Key Disorders: alcohol addiction, Alzheimer’s disease, amyotrophic lateral sclerosis, bipolar disorder, Huntington’s disease, major depression, migraine, multiple sclerosis, obsessive-compulsive disorder, Parkinson’s disease, post-traumatic stress disorder, schizophrenia, Wernicke-Korsakoff syndrome
Week 8: Patient Diagnosis, Part 3
Students will understand the characteristic features of the key disorders for Part 1. Students will practice identifying the disorders with sample patient diagnosis cases.
Key Disorders: amnesia, anosmia, Brown-Sequard syndrome, dysphasia, dysphagia, Guillain-Barre syndrome, insomnia, Meniere disease, myasthenia gravis, ophthalmoplegia, paralysis, prosopagnosia, spinocerebellar ataxia, stroke
Week 9: Histology, Specialized Senses
Students will be able to identify and understand the functions of key histological structures related to the specialized senses.
Key Structures: rods, cones, bipolar cells, ganglion cells of the retina, cornea, lens, hair cells of the cochlear duct, spiral ganglia, tectorial & basilar membranes, crista ampullaris of the semicircular ducts, hair cells in tongue papillae
Week 10: Histology, Spinal Cord
Students will be able to identify and understand the functions of key histological structure in the spinal cord.
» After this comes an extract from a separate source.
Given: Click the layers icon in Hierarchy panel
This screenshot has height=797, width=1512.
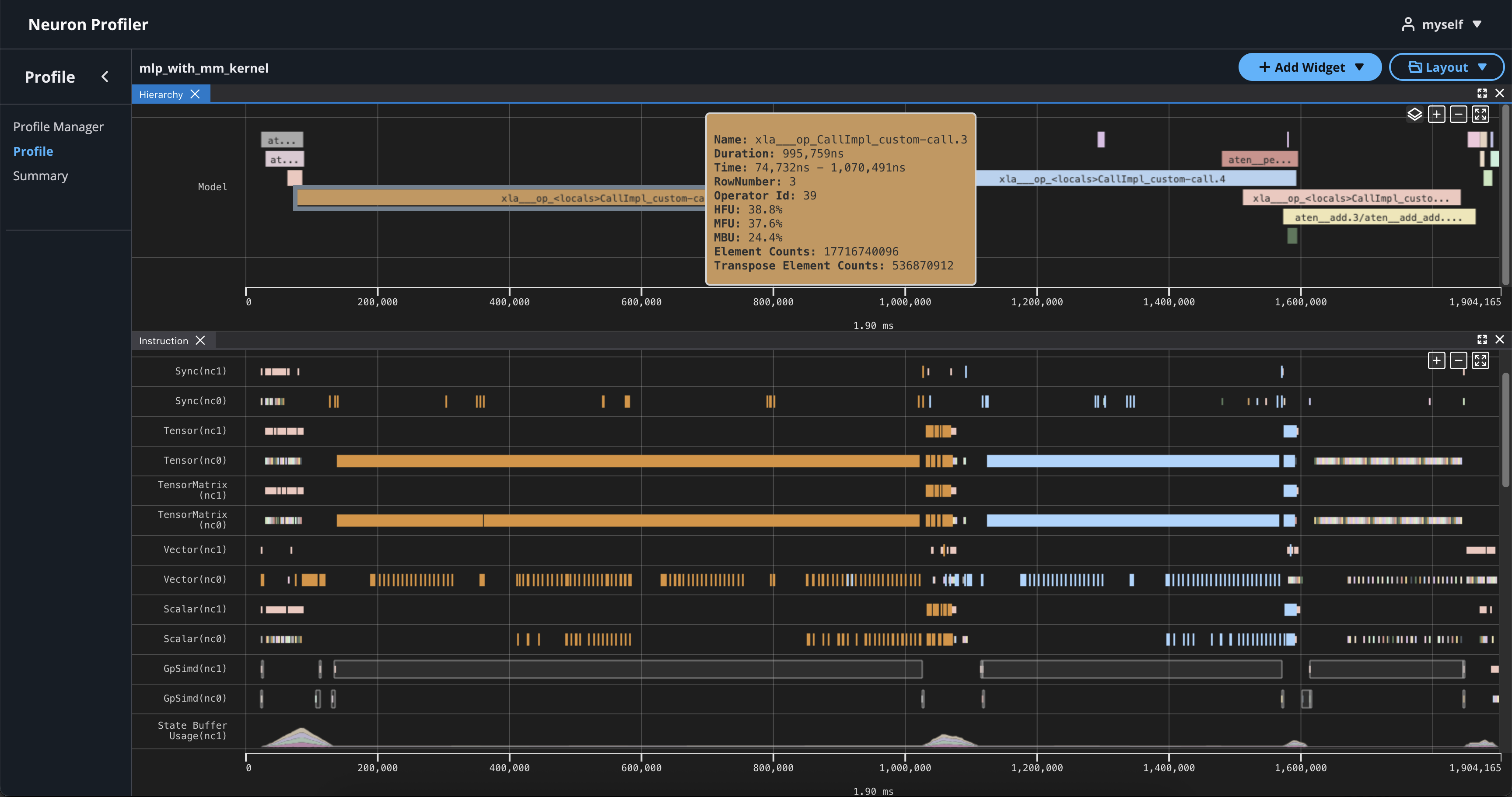Looking at the screenshot, I should (x=1414, y=115).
Key Structures: gray & white matter, posterior/dorsal horn of the gray matter, posterior/dorsal root, posterior/dorsal root ganglion, central canal, lateral horn of gray matter, anterior/ventral horn of the gray matter, anterior/ventral root, multipolar neurons, Nissl substance
Week 11: Histology, CNS & PNS
Students will be able to identify and understand the functions of key histological structures in the central nervous system and peripheral nerves.
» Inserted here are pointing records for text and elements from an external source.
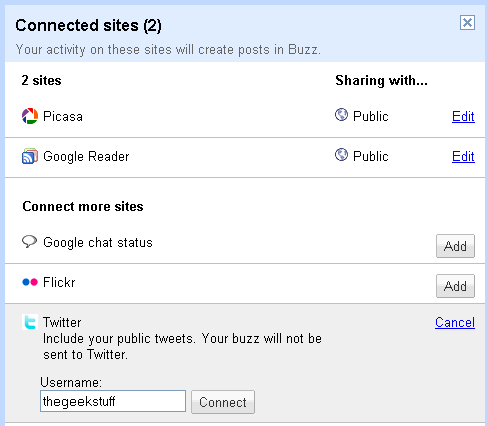This screenshot has width=487, height=426.
Task: Close the Connected sites dialog
Action: pyautogui.click(x=467, y=23)
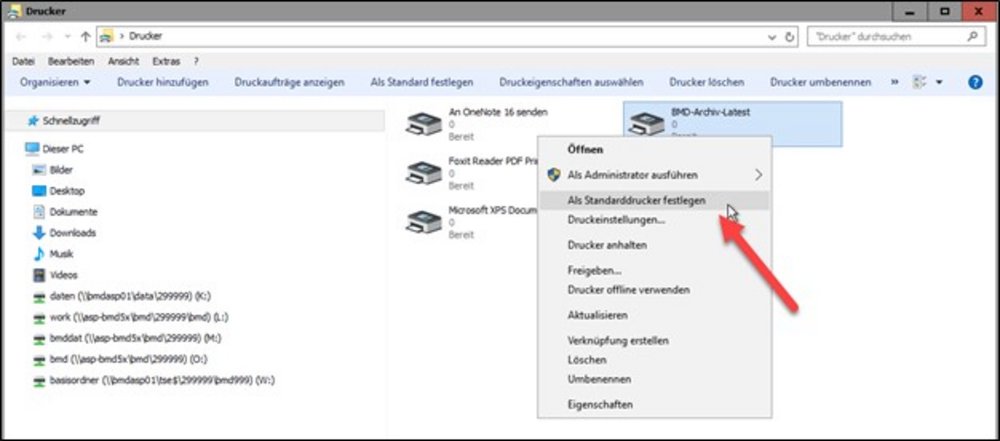Expand the toolbar overflow chevron
The width and height of the screenshot is (1000, 441).
tap(895, 82)
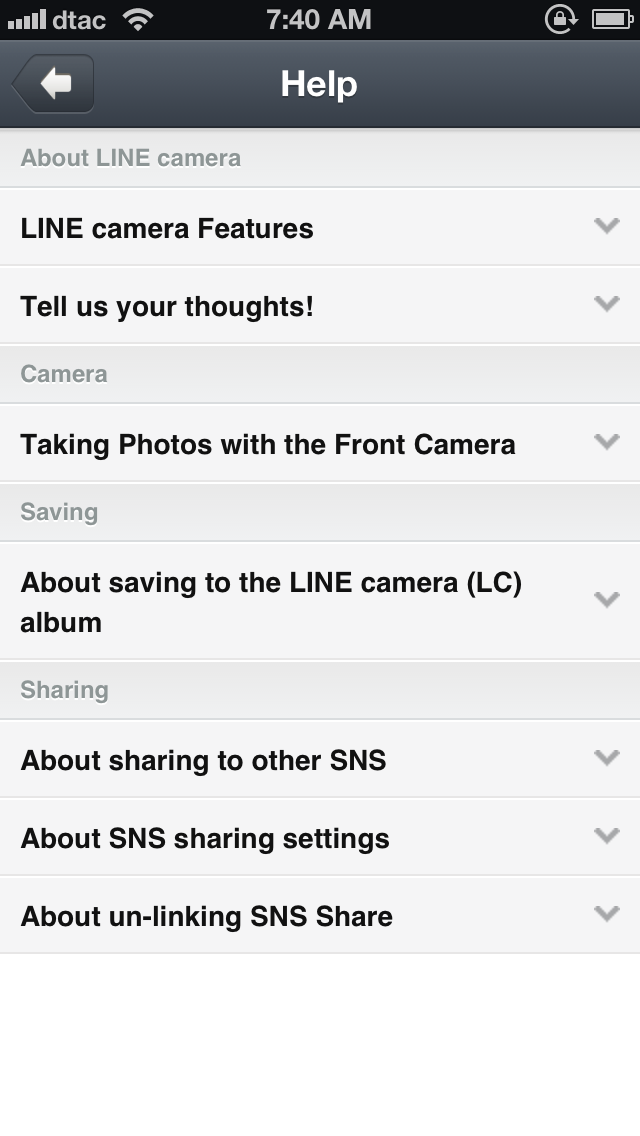Open About sharing to other SNS
The height and width of the screenshot is (1136, 640).
[203, 760]
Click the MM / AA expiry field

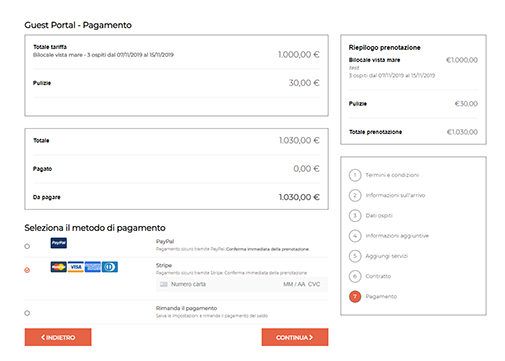point(294,284)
Key Structures: axons, Schwann cells, nodes of Ranvier, axon hillock, neuromuscular junction, motor end plate, pyramidal cells, Betz cells, Purkinje cells of cerebellum, astrocytes, oligodendrocytes, ependymal cells
Week 12: Mock Exam
After completion of the class, students will complete a mock exam to assess their knowledge.
Veda Dayananda is fascinated by everything scientific, especially neuroscience and biomedical research. In 8th grade, she was the youngest champion of the Atlanta Brain Bee and represented Georgia at the U.S. National Brain Bee, where she placed 4th. Veda enjoys tutoring students in neuroscience. She founded and currently leads the Youth Neuroscience Association of Charlotte, a community for high schoolers to meet at UNC Charlotte to explore the wonders of the brain. In school, she takes college courses in science and math; in freshman year, she scored a 5 in AP Biology. In her spare time, Veda enjoys classical piano, painting, and tennis.